== Records provided ==
● ● ● ● ● ● ●

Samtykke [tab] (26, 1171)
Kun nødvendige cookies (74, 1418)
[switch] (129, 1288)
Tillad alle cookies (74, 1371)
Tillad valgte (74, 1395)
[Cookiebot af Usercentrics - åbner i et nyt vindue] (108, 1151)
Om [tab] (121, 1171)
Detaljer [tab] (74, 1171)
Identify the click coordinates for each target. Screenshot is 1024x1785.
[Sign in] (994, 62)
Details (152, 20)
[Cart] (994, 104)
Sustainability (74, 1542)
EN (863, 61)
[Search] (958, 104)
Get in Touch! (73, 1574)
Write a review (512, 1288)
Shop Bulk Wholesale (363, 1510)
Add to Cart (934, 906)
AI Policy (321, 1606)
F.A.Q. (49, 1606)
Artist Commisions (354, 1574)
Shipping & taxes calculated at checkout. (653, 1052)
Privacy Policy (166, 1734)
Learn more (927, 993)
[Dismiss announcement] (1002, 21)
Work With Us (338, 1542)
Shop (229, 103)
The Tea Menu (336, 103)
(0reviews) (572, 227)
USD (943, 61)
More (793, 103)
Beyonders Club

● ● ● ● ● ● ●

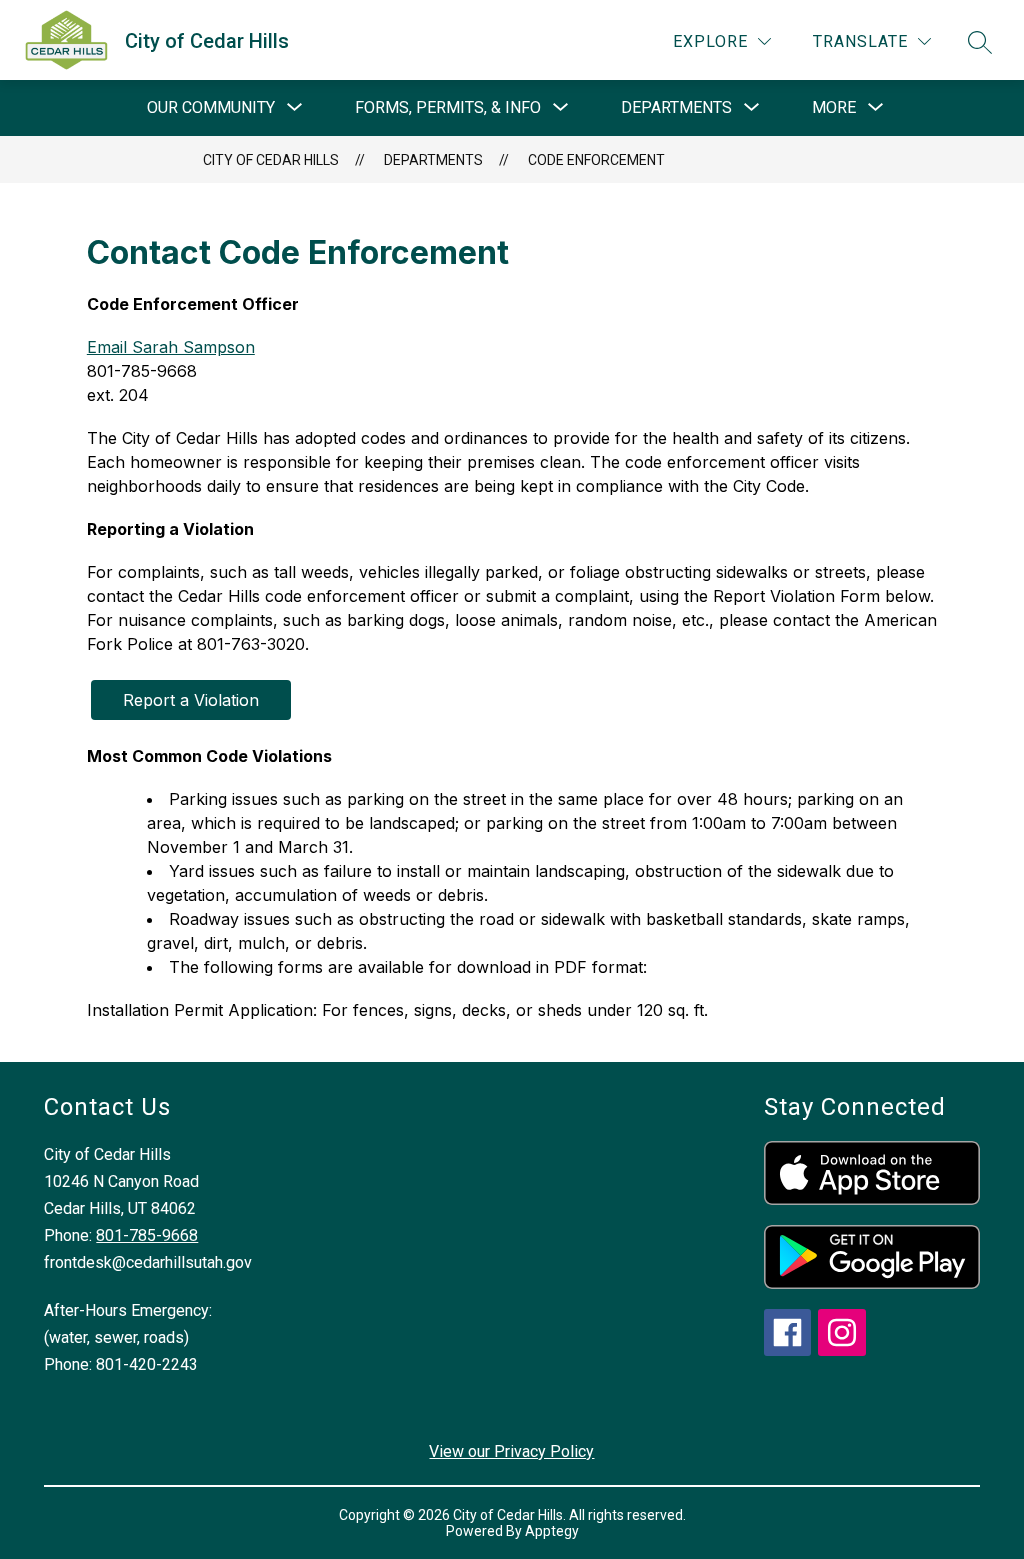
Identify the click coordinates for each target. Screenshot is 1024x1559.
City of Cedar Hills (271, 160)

● ● ● ● ● ● ●

== Task goal ==
Pull every line containing the string "coordinates" out of the data above and copy it.

== Task answer ==
Identify the click coordinates for each target. Screenshot is 1024x1785.
Identify the click coordinates for each target. Screenshot is 1024x1559.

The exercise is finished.